Le contrat de travail doit remplir certains fondamentaux. C’est sur cette base que le salarié s’engage à mettre ses compétences au service de l’employeur. Il s’agit des tâches à fournir par l’employé, la paie du service rendu et le lien de subordination entre les deux parties. Le travail du salarié regroupe un ensemble de tâches d’ordre physiques et intellectuelles qui entrent dans l’accomplissement des objectifs de la société. En principe, le salaire établi doit être fonction de la grille salariale de l’entreprise, ou alors de l’intervalle fixé par les institutions publiques. La rémunération à l’aide d’un bulletin de paie est souvent la preuve de l’existence du contrat. Ce bulletin fournit les informations non seulement sur le salaire, mais également sur les cotisations sociales. La signature de l’accord par le salarié implique également l’application immédiate du lien de subordination. Dans le but d’avoir une organisation harmonieuse des activités, l’entreprise se présente sous forme de hiérarchie. L’application de ce lien se matérialise par le droit d’évaluation de l’employeur sur l’employé. L’évaluation va s’étendre sur la réalisation effective des tâches assignées à l’employé, son comportement face aux règles de l’entreprise et face au reste du personnel. Par contre, l’embaucheur a le devoir de fournir tous les éléments nécessaires pour l’accomplissement du travail de l’employé.

Quels sont les clauses et les types de contrats de travail ?

Tout accord de travail inclut des clauses dont la négociation est librement consentie par les deux partenaires. Une liberté néanmoins conditionnée, car la jurisprudence et le Code du travail donnent des directives sur le contenu des clauses à rédiger. En France, les accords de travail présentent les clauses spécifiques. Les clauses particulières s’occupent de défendre les intérêts de l’entreprise et de veiller à ce que les relations de travail en son sein restent malléables. De manière générale, les clauses donnent la marche à suivre à chacune des partenaires. L’employeur devra respecter les horaires de travail de l’employé, veiller à ce que les conditions de travail préétablies soient respectées et s’assurer que le salaire est versé comme convenu. Quant à l’employé, il devra respecter les clauses établies sous peine de sanction. Bien évidemment que ces éléments seront modifiés en cas de changements au sein de l’entreprise (statut de l’entreprise, affectation ou promotion de l’employé). Du point de vue juridique, il existe trois sortes de contrats de travail à savoir les CDI (Contrats à Durée Indéterminée), les CDD (Contrats à Durée Déterminée) et le contrat intérim. Le CDI est dit plus protecteur pour le salarié. Contrairement au CDI, le CDD est associé à l’obliger d’être rédigé, il doit avoir un motif d’existence et la période de son exécution est limitée. Le contrat d’intérim est signé par une société d’intérim pour une mission à effectuer dans une autre société pour une période définie.

 

Qu’en est-il du contrat de travail en portage salarial ?

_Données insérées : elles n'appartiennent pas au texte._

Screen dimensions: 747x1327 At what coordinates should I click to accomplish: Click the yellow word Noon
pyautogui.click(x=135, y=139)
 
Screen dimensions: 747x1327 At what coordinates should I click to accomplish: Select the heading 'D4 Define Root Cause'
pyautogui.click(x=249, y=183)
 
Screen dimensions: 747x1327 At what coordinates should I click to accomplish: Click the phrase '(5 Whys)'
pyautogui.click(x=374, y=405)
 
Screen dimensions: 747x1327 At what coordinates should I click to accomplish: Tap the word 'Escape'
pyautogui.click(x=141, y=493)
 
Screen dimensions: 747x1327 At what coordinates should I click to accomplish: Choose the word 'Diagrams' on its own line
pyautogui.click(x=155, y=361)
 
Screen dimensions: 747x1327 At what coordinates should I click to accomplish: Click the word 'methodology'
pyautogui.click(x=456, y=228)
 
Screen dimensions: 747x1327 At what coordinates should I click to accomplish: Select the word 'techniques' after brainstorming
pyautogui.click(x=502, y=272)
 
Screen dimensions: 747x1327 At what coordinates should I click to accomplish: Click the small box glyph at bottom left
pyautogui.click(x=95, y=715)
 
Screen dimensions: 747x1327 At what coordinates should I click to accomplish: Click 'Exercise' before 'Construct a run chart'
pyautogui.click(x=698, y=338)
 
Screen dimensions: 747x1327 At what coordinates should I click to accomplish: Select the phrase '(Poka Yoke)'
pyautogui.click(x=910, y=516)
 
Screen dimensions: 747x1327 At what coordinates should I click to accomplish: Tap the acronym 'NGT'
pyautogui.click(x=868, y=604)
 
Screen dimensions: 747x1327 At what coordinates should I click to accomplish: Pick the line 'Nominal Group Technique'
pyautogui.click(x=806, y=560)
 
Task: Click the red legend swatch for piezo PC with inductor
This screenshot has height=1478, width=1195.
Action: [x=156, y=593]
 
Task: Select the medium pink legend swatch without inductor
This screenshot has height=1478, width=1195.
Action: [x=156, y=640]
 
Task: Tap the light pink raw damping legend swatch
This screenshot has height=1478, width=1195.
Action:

En portage salarial, il existe trois sortes de contrats : contrat de travail, contrat de mission et convention d’adhésion. Les professionnels qui travaillent en freelance peuvent s’associer à des entreprises de portage salarial en tant que consultants. Cette association se matérialise par un accord écrit qui sera qualifié de convention. Elle présente les frais de gestion de la société et vient permettre au salarié porté de jouir des avantages sociaux associés à l’entreprise. Elle décrit comment doivent être les relations entre le professionnel et l’entreprise de portage salarial. Elle est différente du contrat de travail. En effet, la convention précède le contrat de travail et elle peut être signée sans qu’une mission ne soit engagée. Le contrat de mission reflète le rapport entre le client et le salarié porté. Lorsque le consultant doit effectuer une prestation pour un client, c’est ce contrat qui décrit les modalités de leur accord. Si le client doit veiller à la sécurité et à la santé du consultant pendant la mission, le consultant quant à lui devra respecter les termes de confidentialités tels que précisés dans le contrat. Le contrat de travail intervient lorsque les deux premiers contrats sont préalablement signés. C’est le document qui rend officiel le statut du salarié porté au professionnel. Il s’ensuit l’obligation de l’entreprise de portage salarial de respecter les exigences du Code du travail en sa faveur. C’est ce contrat qui donne le salaire du consultant en mission, le temps de la mission et d’autres éléments. Parlant du temps de la mission, le contrat de travail en portage salarial est également divisé en CDI et CDD. Le CDI ne doit donc pas excéder 36 mois et le CDD 18 mois.